Abstract
The development of object detection systems is normally driven to achieve both high detection and low false positive rates in a certain public dataset. However, when put into a real scenario the result is generally an unacceptable rate of false alarms. In this context we propose to add an additional step that models and filters the typical false alarms of the new scenario while roughly maintaining the ability to detect the objects of interest. We propose to use the false alarms of the new scenario to train a deep autoencoder and to model them. The latter will act as a filter that checks whether the output of the detector is one of its typical false positives or not based on the reconstruction error measured with the Mean Squared Error (MSE) and the Peak Signal-to-Noise Ratio (PSNR). We test the system using an entirely synthetic novel dataset for training and testing the autoencoder generated with Unreal Engine 4. Results show a reduction in the number of FPs of up to 37.9% in combination with the PSNR error while maintaining the same detection capability.
Similar content being viewed by others
Keywords
1 Introduction
In security, detecting potentially dangerous situations as soon as possible is of vital importance. Constant human supervision of the images provided by Closed Circuit Television (CCTV) systems is non feasible. In the last decades, several efforts have been made to create automated video surveillance (AVS) systems that can locate potentially threatening objects or events in the video sequence [11]. With the extended use of modern deep learning techniques, these systems obtain promising results [10, 19].
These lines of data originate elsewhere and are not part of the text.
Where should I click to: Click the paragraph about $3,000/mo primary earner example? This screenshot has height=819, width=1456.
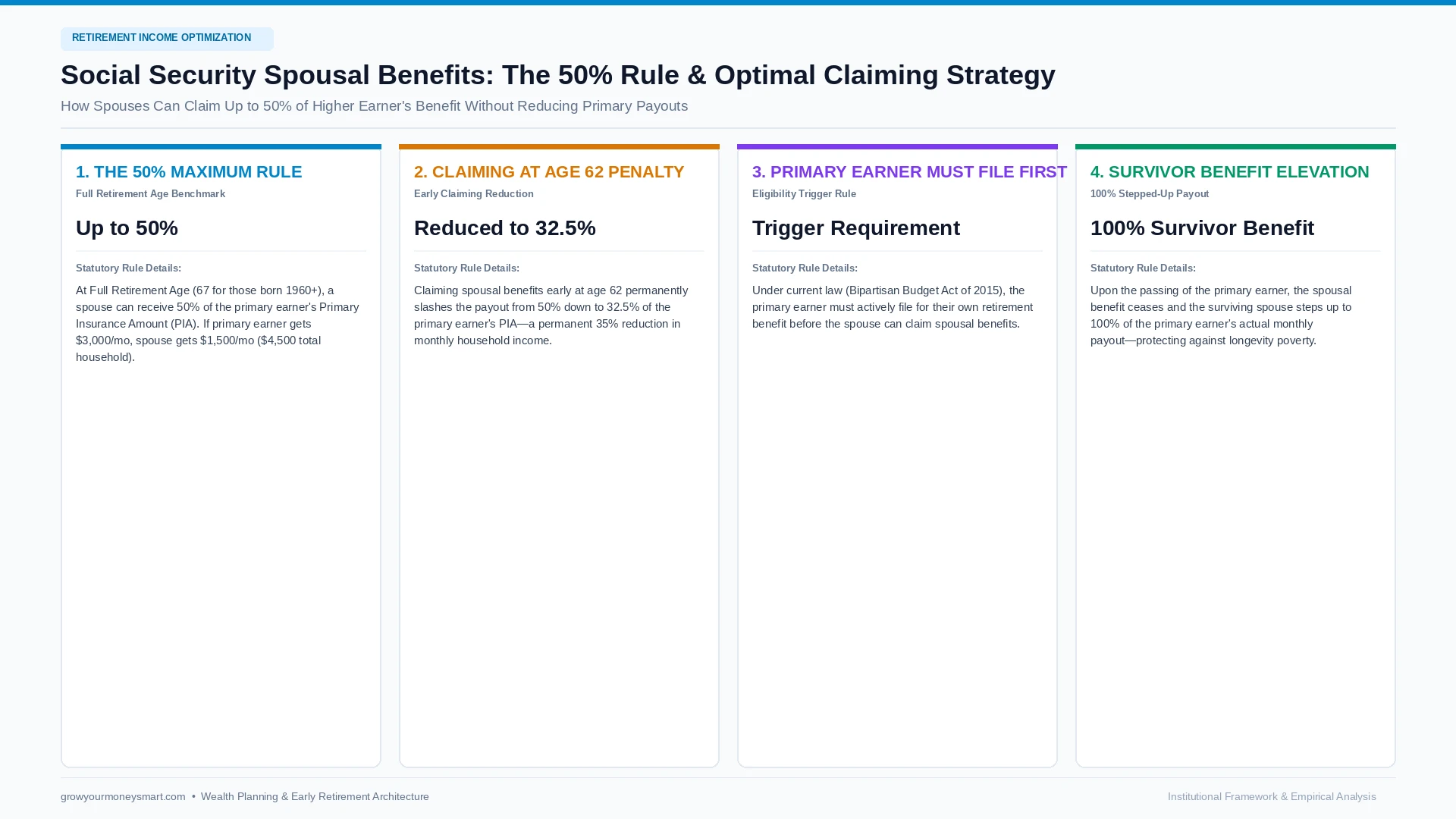[x=218, y=324]
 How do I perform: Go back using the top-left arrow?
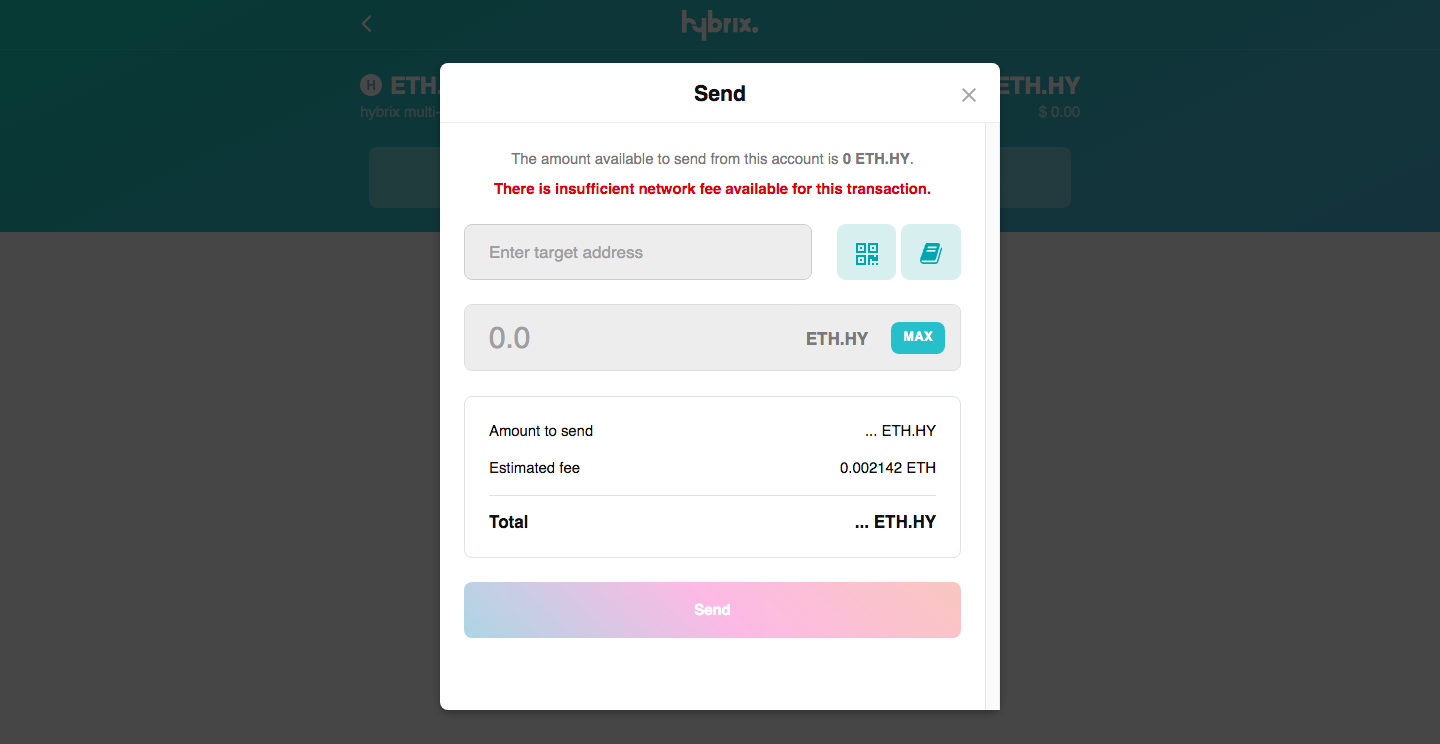pyautogui.click(x=367, y=23)
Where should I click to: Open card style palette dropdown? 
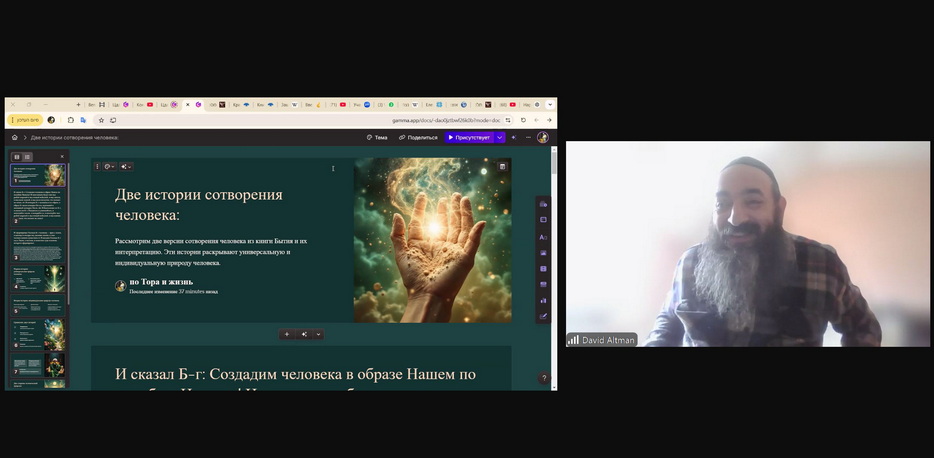coord(110,167)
The development of these detection systems is normally driven to achieve both high detection and low false positive rates. Ideally, training data would contain representative instances from all possible application scenarios. In practice, obtaining such a huge amount of data is not feasible in terms of time and resources. This problem forces data scientists to be cautious about overfitting and poor generalization when training new models [20]. Some techniques such as dataset partitioning, L1 and L2 regularizations or early stopping are applied to alleviate them [14]. However, misclassification of samples in new scenarios must be addressed. In this respect, it is conceivable that a weapon detector could be trained using a dataset containing instances from all possible weapons that provides accurate detections and a small number of false positives. Then, when put into a surveillance system in a real scenario the result is generally an unacceptable rate of false alarms [18]. This means that the system will almost certainly be switched off, specially in cases where the incidence of the event of interest is very low. In this context we propose to add an additional step that models and filters the typical false alarms that are particular of the new scenario while roughly maintaining the ability to detect the objects it was trained for.
We focus on a handgun detection problem [10]. When such detector runs in a new scenario over a period of time, all of those detections, most likely false positives, can be stored and leveraged. Here we propose to use those false positives to train a deep autoencoder to model the typical false alarms of the particular scenario (and this can be done down to the level of individual cameras). The one-class classification approach has been widely used in the literature to detect abnormal and extreme data [6]. Autoencoders have shown the ability to perform this task even where other techniques fail [5].
In addition, due to the large number of images required to train deep learning models, we propose to use an entirely synthetic dataset for training and testing the autoencoder. It consists of frames captured from a realistic 3D environment that resembles the new scenario in which the detector would be deployed.
The rest of the paper is organized as follows. Section 2 gives the details of the handgun detector used. Section 3 covers the generation of the synthetic dataset of the new detection scenario. Section 4 describes the procedure followed to filter the false positives of the new scenario. Finally, Sect. 5 shows the performance of the proposed method and Sect. 6 summarizes the main conclusions.
2 Handgun Detector
To address the reduction of the false positive rate of the handgun detector we need one as a starting point. Classical machine learning methods based on keypoint matching and feature extraction and classification have been extensively applied to RGB images taken by CCTV videocameras [10]. Most of these methods use the sliding window approach with which the detection problem is solved as a classification problem in every examined window. This approach not only works with traditional methods but also with the new deep learning classification architectures. Convolutional neural networks (CNNs) can be used in the same way as support vector machines (SVMs) or cascade classifiers without having to represent the image as a set of features before performing classification.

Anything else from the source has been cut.